それと同じでニワトリだってモンスターと同じように、何も食べたりせず、ダンジョンをうろつくだけのはずなんだけど。
あ、もしかして魔素で作った穀物を食べて、それを糧にするという動作を、ダンジョンコアである私が食欲を覚えたことで可能になってるのかしら……?」
……どうにも、ダンジョンコアにしかピンとこない、元人間の俺にはよくわからない疑問が発生しているらしい。
「でも、それだと今度は卵を生んで増えてるのがよくわからないわね……? ダンジョンの生物は繁殖なんてしないはずよ」
……なんだか話がまずい方向に転がっていっているような気がしてきた。
「い……いやいや。
温泉ダンジョンの方に、騎士団のみんなが作物の種を植えて、そこから芽を出してるわけじゃない?
ちゃんとダンジョンの植物だって繁殖してるでしょ?」
俺は必死に反論する。
「温泉ダンジョンの方なら、ある程度マスターの常識も含んだ動作をするだろうから、それでもおかしくないんだけどさ。

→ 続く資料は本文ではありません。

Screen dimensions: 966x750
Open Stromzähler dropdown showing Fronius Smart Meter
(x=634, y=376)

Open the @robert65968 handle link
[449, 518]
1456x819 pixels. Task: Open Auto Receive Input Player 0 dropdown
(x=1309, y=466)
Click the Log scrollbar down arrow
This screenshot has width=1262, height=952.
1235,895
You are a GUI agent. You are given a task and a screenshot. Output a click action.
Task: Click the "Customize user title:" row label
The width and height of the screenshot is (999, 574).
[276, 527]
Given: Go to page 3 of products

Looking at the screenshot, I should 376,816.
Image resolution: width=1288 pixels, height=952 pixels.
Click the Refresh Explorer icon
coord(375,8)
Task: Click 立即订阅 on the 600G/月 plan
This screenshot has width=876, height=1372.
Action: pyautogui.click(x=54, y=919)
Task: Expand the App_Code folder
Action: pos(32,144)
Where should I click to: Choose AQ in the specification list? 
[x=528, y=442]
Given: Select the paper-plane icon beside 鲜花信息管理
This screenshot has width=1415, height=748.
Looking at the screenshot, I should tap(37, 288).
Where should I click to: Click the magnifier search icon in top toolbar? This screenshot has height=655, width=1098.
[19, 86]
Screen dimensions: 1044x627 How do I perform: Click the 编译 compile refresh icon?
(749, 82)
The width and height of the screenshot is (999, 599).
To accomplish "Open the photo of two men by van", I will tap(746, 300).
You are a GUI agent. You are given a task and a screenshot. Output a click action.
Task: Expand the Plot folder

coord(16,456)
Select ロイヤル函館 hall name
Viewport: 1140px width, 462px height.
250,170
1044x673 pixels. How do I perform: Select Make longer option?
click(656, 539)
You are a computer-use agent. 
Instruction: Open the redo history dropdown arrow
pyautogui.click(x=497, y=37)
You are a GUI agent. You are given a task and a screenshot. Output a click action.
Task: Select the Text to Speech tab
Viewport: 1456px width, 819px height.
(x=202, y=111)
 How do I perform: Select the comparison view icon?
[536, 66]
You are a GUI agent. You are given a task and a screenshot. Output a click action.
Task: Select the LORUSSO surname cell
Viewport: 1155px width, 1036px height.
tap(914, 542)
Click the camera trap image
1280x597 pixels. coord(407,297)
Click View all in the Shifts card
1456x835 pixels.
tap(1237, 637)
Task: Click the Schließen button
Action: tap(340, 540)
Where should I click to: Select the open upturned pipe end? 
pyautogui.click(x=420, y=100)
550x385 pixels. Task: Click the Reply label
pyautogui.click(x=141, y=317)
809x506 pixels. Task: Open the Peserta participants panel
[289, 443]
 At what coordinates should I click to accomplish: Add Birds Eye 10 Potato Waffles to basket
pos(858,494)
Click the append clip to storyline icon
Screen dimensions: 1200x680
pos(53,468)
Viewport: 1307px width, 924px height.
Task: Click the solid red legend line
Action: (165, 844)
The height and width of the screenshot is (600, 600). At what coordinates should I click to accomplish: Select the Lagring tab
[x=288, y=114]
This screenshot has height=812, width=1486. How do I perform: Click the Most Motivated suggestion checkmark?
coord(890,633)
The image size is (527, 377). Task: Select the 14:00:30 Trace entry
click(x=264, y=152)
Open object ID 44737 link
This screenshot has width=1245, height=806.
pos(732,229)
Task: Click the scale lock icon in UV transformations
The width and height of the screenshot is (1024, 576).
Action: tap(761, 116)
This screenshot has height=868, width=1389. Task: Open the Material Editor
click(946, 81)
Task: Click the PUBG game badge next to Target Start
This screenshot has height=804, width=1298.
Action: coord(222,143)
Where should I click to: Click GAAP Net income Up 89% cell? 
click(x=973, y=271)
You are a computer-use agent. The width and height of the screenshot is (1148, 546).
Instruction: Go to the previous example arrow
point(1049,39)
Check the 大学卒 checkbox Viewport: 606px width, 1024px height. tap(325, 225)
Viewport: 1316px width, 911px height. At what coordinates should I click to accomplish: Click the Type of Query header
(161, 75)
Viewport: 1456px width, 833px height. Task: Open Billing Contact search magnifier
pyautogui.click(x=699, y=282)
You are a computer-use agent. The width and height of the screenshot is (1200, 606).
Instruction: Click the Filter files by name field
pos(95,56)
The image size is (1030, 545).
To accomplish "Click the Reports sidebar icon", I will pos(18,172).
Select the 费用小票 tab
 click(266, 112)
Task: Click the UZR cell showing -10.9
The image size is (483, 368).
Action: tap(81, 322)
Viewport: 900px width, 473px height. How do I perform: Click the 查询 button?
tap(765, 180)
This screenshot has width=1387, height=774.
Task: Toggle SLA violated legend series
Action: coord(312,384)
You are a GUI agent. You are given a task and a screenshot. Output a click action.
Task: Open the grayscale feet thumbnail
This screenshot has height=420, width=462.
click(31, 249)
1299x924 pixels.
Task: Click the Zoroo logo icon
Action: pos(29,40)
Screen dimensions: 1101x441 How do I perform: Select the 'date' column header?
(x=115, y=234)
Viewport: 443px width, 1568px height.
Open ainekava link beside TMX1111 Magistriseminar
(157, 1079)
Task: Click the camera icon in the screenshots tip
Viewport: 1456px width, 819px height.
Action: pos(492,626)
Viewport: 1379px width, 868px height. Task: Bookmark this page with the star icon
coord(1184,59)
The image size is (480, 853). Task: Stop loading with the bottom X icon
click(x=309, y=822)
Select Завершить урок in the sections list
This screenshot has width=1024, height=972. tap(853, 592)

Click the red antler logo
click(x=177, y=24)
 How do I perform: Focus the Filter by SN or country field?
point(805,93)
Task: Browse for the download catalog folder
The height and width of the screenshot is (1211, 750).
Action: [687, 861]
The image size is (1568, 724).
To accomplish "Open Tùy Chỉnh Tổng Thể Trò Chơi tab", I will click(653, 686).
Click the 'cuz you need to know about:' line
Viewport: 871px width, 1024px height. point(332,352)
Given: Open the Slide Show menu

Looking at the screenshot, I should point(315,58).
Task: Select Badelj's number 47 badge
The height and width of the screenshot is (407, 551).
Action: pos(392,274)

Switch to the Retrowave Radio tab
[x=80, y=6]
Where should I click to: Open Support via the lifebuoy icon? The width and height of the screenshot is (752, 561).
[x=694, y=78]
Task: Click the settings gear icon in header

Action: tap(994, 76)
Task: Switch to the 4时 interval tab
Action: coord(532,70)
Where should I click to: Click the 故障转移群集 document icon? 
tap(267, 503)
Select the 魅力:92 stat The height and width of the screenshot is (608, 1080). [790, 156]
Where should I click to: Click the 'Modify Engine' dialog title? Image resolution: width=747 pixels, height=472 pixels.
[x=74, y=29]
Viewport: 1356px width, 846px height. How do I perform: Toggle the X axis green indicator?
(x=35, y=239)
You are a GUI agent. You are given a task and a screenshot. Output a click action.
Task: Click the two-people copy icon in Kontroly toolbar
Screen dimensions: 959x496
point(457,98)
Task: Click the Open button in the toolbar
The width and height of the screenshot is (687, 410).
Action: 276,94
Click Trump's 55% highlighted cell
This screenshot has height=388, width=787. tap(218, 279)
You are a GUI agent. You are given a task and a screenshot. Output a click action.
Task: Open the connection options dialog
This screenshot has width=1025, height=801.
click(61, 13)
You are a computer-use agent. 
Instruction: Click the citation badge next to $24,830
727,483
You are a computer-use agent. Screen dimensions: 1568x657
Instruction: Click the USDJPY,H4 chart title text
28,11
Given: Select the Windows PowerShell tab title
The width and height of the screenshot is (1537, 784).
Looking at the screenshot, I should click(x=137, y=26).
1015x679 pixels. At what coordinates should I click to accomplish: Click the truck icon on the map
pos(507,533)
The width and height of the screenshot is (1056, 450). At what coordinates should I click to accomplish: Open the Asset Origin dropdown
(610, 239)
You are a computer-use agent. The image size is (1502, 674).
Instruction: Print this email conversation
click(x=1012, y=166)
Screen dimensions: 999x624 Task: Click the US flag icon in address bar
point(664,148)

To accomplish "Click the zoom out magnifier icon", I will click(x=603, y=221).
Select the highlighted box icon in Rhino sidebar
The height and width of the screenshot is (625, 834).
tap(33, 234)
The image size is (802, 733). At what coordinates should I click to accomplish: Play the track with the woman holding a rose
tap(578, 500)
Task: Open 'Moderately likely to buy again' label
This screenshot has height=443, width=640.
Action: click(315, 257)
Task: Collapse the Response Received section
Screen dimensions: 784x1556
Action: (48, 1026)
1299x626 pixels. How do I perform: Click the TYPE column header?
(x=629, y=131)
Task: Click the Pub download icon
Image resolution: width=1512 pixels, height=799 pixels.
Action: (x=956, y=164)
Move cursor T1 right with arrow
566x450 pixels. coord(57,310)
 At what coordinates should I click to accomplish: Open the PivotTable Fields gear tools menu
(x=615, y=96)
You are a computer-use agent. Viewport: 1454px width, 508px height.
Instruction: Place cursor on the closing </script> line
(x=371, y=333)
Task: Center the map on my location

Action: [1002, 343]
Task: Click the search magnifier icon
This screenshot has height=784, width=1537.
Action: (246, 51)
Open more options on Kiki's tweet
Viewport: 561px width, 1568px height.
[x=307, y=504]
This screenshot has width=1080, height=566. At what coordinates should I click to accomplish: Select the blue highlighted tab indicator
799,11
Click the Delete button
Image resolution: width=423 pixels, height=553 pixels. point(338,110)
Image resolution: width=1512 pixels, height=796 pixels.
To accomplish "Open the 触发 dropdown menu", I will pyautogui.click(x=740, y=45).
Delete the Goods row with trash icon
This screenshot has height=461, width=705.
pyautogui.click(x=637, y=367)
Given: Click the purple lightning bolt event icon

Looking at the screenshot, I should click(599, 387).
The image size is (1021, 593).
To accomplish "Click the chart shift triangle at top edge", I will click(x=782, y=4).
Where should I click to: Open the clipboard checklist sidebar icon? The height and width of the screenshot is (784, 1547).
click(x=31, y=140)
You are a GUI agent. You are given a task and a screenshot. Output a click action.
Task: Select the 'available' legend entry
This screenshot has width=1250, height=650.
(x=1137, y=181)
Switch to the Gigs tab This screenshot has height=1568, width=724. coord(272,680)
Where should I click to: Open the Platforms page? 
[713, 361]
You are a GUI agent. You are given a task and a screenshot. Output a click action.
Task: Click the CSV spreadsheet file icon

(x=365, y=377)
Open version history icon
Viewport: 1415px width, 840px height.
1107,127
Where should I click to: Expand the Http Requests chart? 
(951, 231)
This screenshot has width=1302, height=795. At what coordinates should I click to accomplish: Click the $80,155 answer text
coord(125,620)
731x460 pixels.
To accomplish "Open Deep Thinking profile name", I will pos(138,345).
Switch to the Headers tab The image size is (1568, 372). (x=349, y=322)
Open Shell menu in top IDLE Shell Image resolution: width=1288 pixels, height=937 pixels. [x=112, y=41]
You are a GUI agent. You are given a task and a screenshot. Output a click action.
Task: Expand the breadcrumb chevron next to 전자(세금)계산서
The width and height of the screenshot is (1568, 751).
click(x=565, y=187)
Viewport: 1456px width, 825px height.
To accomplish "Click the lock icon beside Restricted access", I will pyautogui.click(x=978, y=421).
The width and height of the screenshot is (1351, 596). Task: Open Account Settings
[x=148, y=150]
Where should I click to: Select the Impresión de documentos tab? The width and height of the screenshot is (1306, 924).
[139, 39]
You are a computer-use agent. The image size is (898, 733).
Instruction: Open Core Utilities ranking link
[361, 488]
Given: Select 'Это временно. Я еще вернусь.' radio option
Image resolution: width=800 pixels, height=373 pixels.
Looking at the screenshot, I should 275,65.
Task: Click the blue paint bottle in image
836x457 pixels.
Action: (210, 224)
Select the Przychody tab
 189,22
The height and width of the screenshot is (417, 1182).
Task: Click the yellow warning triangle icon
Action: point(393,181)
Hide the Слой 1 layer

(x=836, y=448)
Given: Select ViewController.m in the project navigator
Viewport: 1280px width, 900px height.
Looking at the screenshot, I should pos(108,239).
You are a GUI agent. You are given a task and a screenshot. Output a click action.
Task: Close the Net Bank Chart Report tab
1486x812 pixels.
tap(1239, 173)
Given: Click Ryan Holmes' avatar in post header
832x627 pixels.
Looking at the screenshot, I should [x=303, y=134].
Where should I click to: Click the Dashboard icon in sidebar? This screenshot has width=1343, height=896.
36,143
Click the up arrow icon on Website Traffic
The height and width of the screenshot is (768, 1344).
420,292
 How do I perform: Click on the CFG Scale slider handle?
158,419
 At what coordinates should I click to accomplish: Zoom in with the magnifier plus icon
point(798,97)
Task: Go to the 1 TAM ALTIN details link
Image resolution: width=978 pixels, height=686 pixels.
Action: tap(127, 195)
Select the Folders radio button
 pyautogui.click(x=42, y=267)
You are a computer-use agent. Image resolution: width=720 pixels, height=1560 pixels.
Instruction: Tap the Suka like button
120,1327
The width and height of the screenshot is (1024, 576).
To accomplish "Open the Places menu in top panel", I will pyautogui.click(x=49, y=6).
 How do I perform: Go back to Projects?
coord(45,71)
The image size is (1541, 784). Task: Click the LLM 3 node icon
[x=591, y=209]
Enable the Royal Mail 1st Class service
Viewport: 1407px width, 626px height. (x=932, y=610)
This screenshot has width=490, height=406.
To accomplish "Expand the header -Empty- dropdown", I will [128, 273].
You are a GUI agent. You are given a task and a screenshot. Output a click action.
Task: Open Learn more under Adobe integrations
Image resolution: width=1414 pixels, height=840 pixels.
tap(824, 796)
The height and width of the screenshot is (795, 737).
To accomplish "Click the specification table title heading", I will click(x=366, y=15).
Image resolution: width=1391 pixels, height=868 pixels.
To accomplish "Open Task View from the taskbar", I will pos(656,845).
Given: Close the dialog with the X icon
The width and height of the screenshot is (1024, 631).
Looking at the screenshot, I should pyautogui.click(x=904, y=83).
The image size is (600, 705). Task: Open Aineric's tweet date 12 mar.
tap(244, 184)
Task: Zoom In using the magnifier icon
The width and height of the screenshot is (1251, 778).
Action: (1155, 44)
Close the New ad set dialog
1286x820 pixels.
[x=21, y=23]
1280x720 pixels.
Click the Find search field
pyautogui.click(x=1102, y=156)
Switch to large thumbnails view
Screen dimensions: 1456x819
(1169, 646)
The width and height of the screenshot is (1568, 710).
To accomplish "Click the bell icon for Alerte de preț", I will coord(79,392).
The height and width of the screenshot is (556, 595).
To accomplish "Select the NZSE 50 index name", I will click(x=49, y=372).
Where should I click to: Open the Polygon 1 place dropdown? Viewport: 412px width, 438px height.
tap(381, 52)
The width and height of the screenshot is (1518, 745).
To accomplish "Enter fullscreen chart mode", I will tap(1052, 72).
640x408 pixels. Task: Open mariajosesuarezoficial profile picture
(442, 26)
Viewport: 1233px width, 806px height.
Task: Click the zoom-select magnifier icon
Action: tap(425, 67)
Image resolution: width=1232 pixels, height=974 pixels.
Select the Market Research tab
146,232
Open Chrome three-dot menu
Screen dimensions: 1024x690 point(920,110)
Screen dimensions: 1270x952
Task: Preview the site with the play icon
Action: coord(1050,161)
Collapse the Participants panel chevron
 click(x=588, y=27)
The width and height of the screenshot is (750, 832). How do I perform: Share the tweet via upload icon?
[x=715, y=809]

飯困らずの作物は、種なんて蒔かなくてもダンジョンの魔素を使って適当に湧いてきてるでしょ?
だから飯困らずダンジョンの方で出してるニワトリもその辺から湧いてくるだけでいいはずなのに、どうして卵を産んで増えてるのかしら? って話で~。
食欲と違って、私に繁殖欲があるはずもないし…………」
そこまで言った段階で、ペタちゃんはふと何かを思い出したような顔になり。
こっちの顔をちらっと見たあと、下腹のあたりを擦りながら、なんらかの感覚を思い出そうとするような遠い目になった。
やだ、何を思い出そうとしてるの? やめて。
くっ、なぜだ?
なぜ、ニワトリを出しただけで、致していた過去を思い出されそうなピンチな状況に陥っているんだ?
しばらく、う~んと考えてたペタちゃんが真剣な顔で言う。
「ねえ……もしかしてマスターってさぁ、私が意識を切っている時にこっそりと……」
ひえっ。
「………卵とか……産んでたの?」
……………………………。
「産めるかああああっ!!!!」
ペタちゃんが考えて導き出した回答は。
限りなく正解に近いが、限りなく正解から遠い、そんな答えだった。